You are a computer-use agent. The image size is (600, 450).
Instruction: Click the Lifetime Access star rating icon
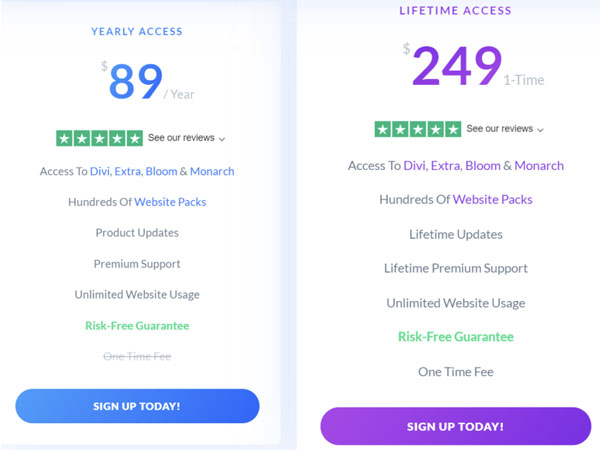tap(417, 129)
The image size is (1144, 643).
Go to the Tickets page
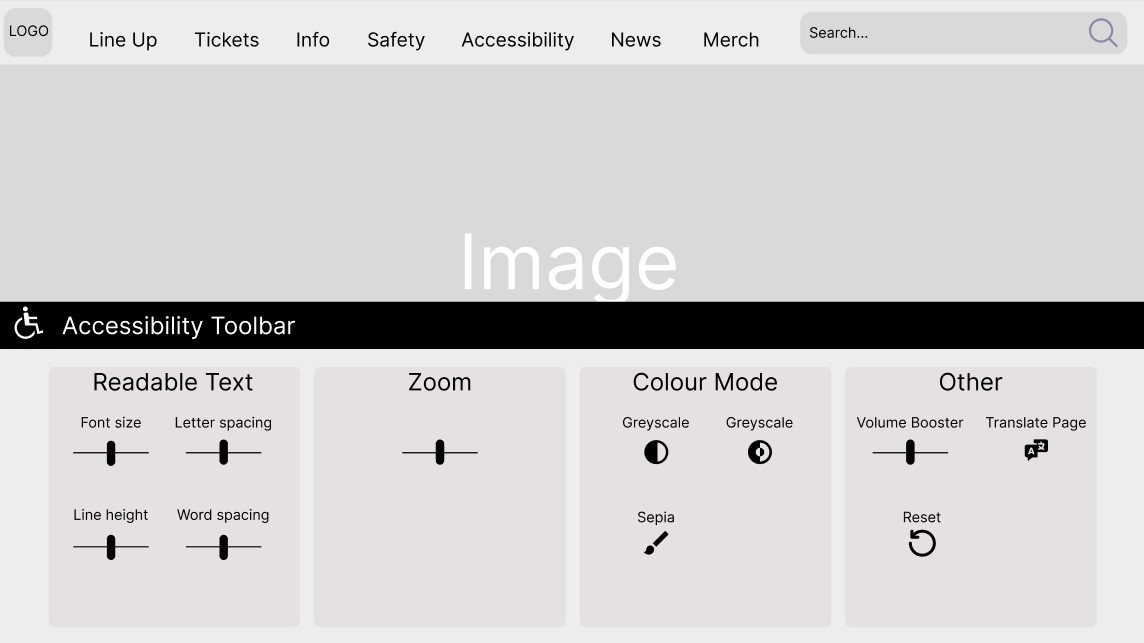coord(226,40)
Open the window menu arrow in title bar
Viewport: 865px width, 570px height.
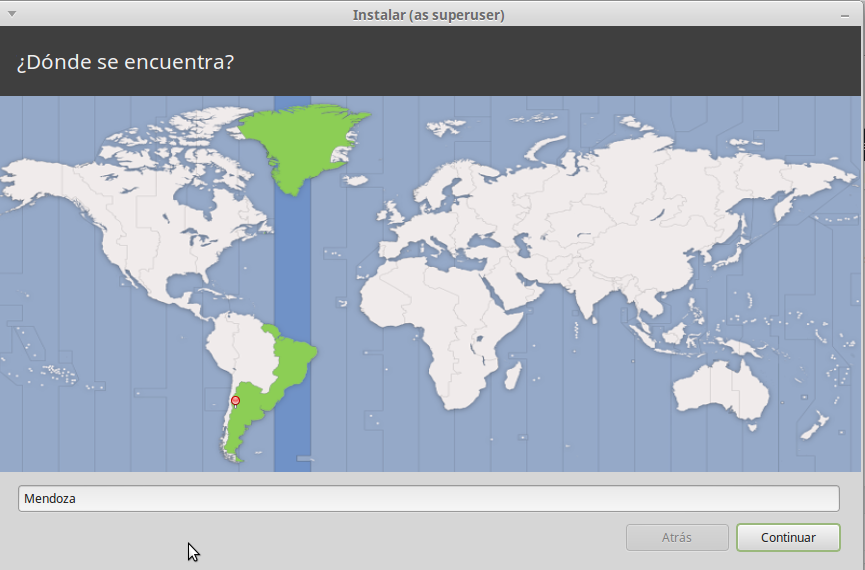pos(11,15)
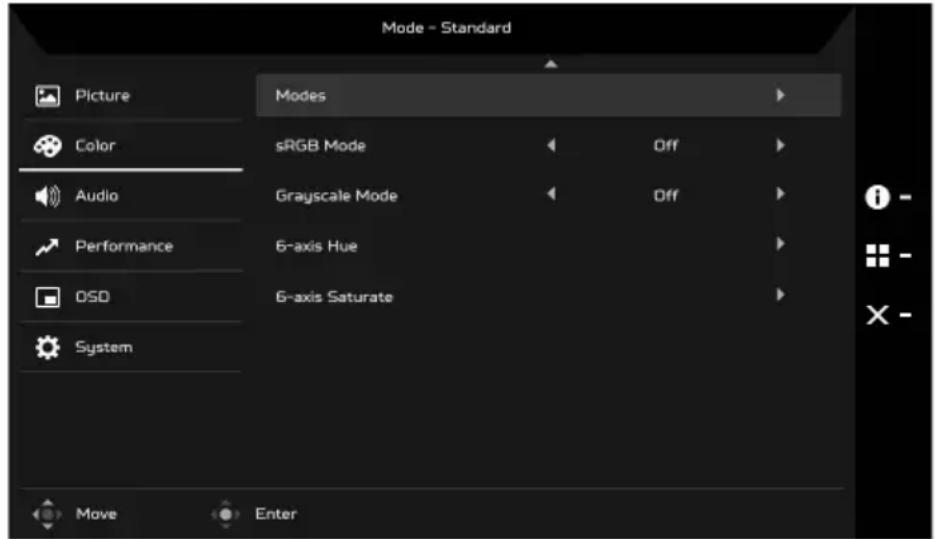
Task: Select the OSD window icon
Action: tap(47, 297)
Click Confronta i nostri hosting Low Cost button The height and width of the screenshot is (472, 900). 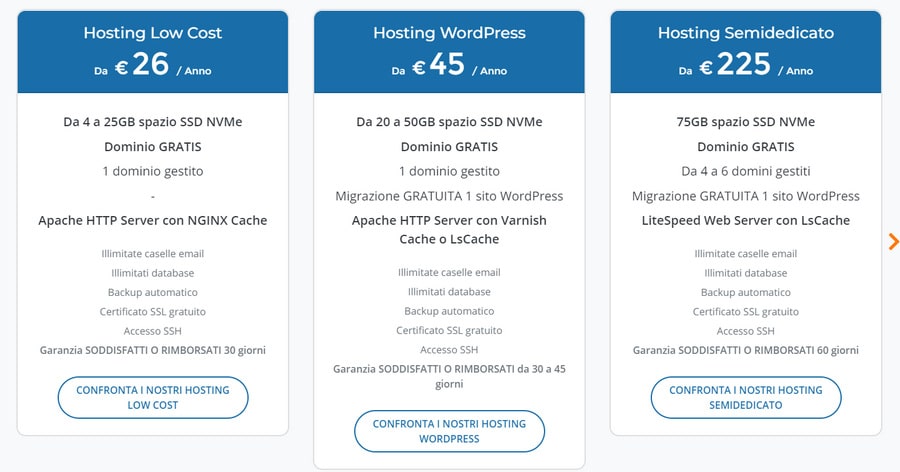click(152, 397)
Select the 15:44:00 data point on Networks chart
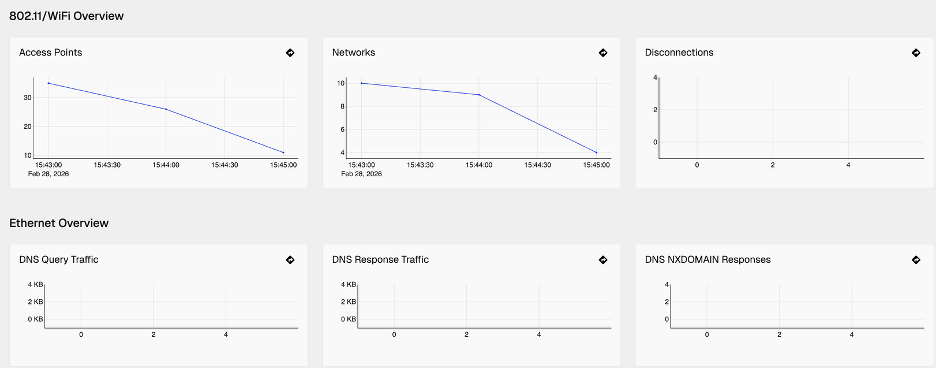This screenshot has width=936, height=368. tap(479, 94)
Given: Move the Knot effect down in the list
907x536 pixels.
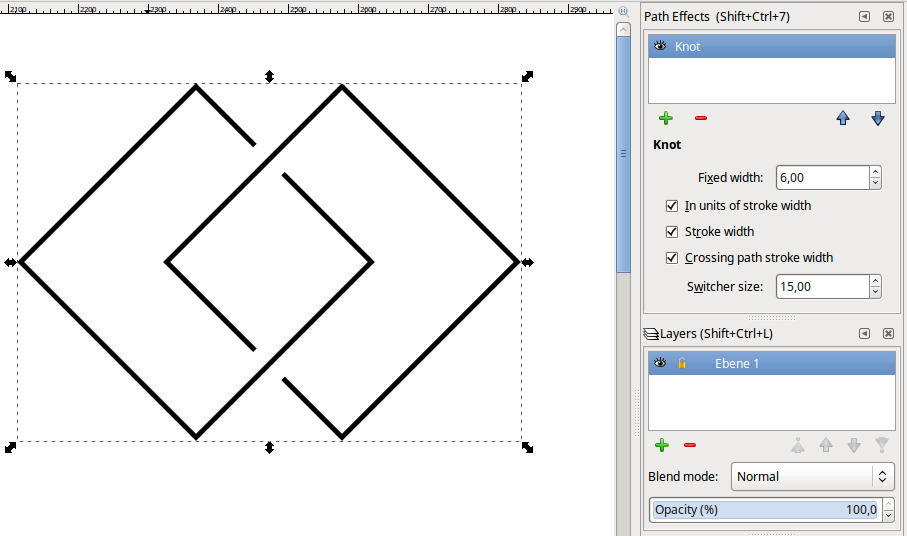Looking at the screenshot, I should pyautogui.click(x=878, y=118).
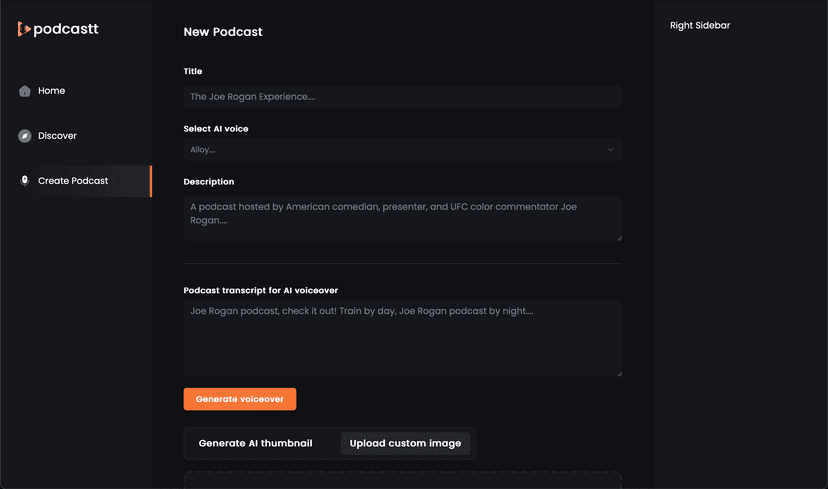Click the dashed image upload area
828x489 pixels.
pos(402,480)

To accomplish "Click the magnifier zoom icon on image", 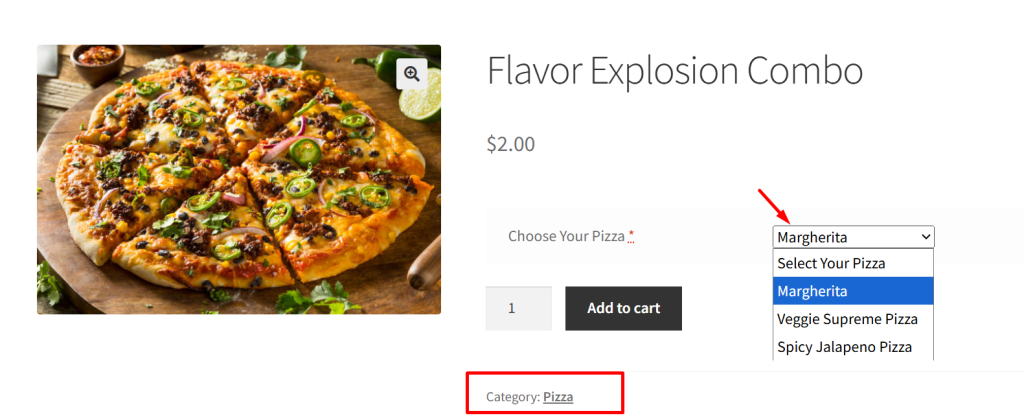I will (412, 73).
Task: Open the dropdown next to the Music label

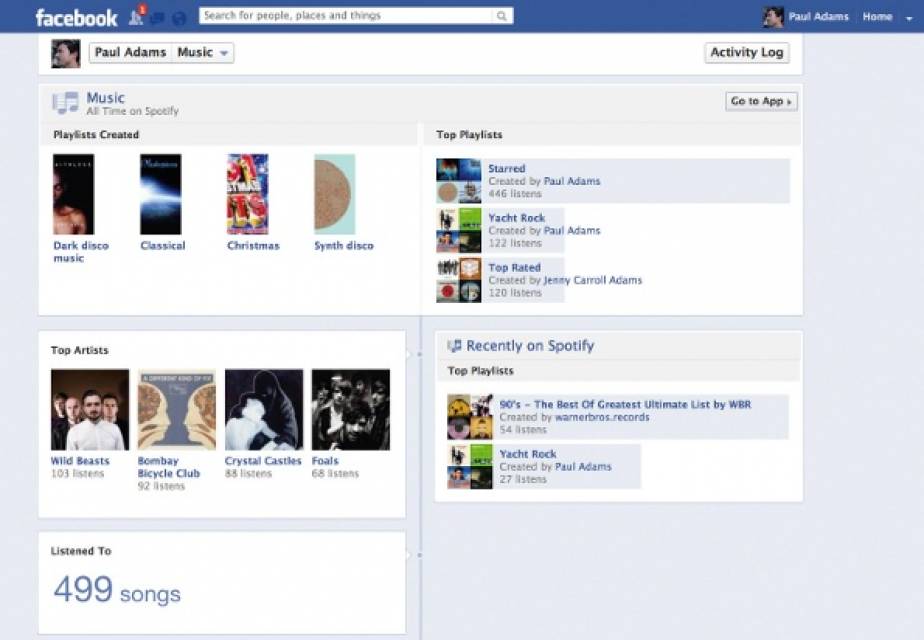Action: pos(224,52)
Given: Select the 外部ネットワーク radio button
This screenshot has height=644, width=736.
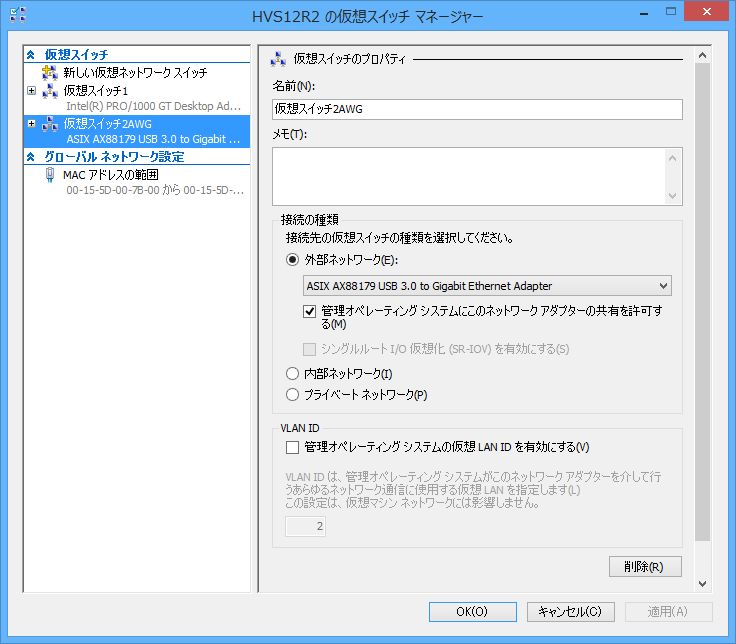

++++

Your task:
When a line in the material above holds the word "size", copy that line.

Task response:
You are a computer-use agent. The image size is (600, 450).
The image size is (1144, 643).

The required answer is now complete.